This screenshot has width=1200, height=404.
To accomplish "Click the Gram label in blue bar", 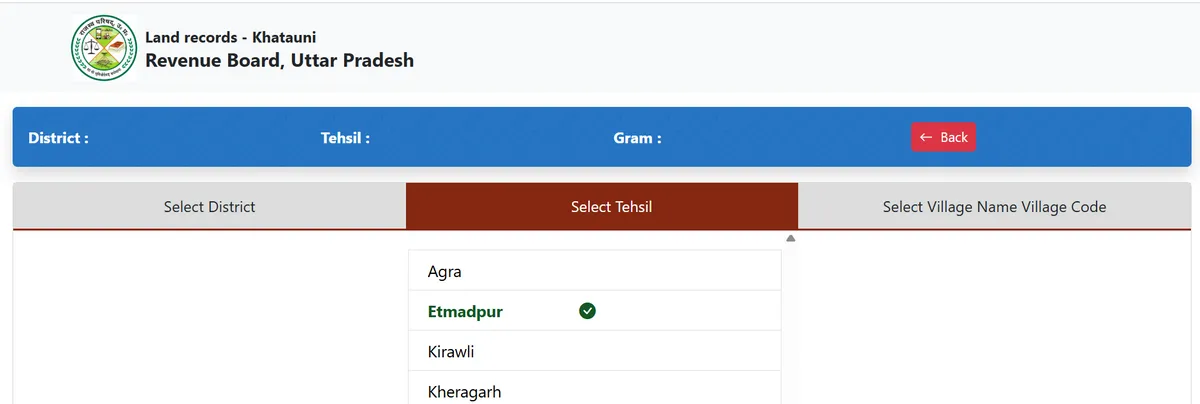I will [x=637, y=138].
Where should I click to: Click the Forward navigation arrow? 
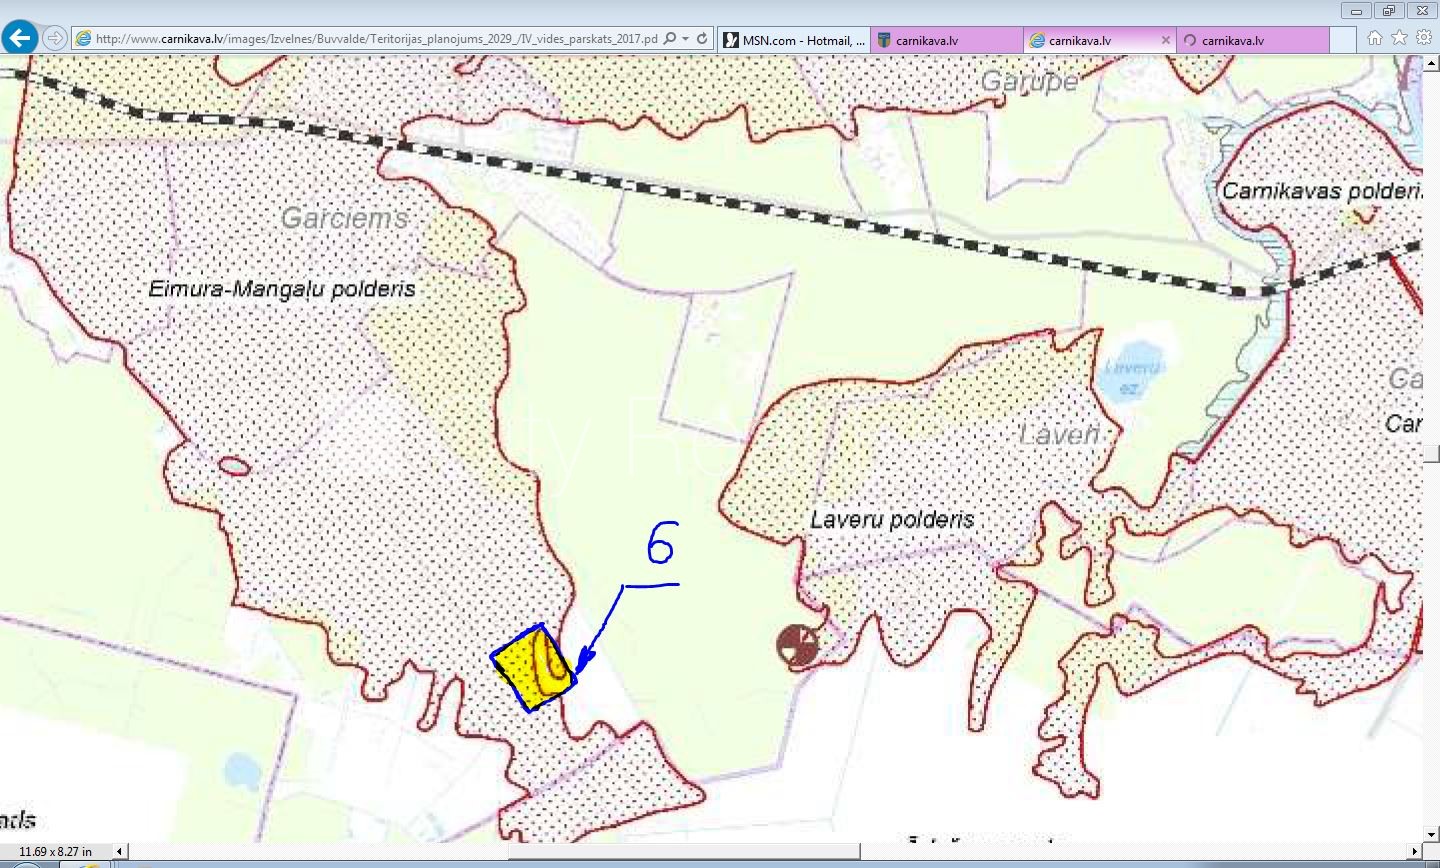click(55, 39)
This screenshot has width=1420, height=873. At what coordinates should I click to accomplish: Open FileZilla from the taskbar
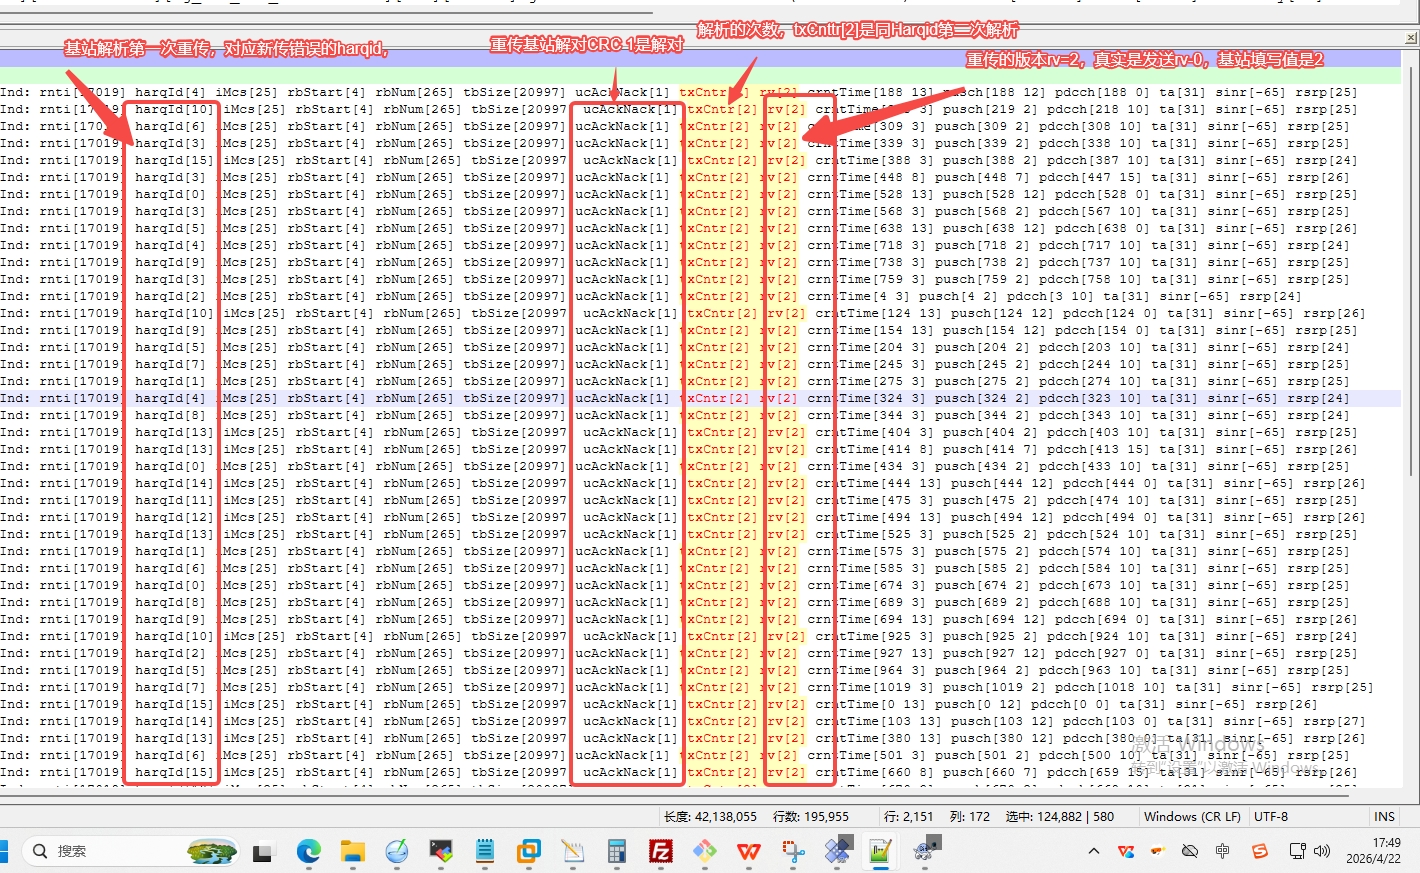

● ● ● ● ●

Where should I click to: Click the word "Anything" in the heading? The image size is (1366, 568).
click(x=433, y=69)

● ● ● ● ●

• **Work item**: Pull together all lines from the data that mention the word "height".

• **Answer to this task**:
This screenshot has width=1200, height=404.
This screenshot has width=1420, height=873. At what coordinates should I click to accomplish: Open FileZilla from the taskbar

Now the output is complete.